[Rows from a screen grounding dataset]
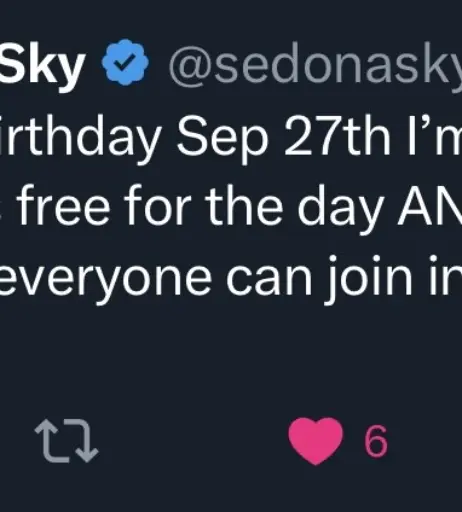Open the profile from the bold Sky name
The height and width of the screenshot is (512, 462).
click(x=41, y=65)
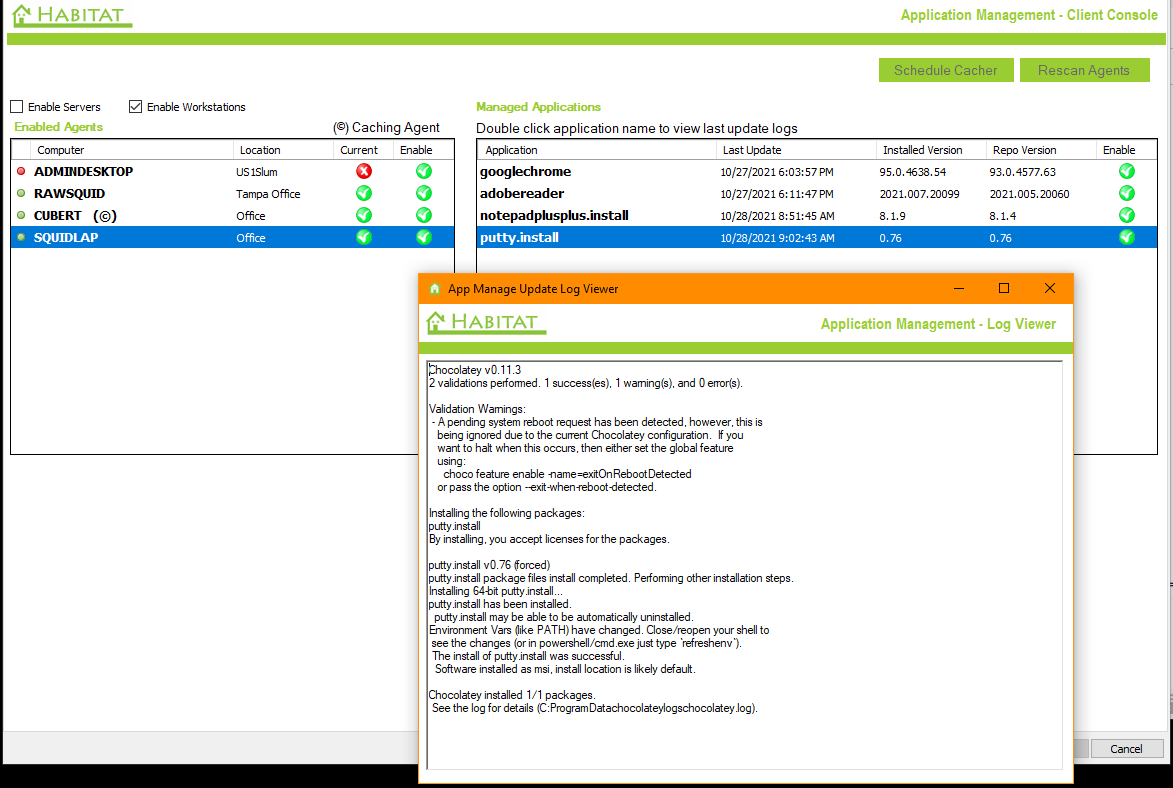Click Enable green check for RAWSQUID

pyautogui.click(x=424, y=194)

WHAT YOU ARE ASKED TO DO
Reproduce every record above line for line, with the pictures omitted.

OUTPUT BELOW
Open the profile from the bold Sky name
The height and width of the screenshot is (512, 462).
click(x=41, y=65)
Click Enable green check for RAWSQUID

pyautogui.click(x=424, y=194)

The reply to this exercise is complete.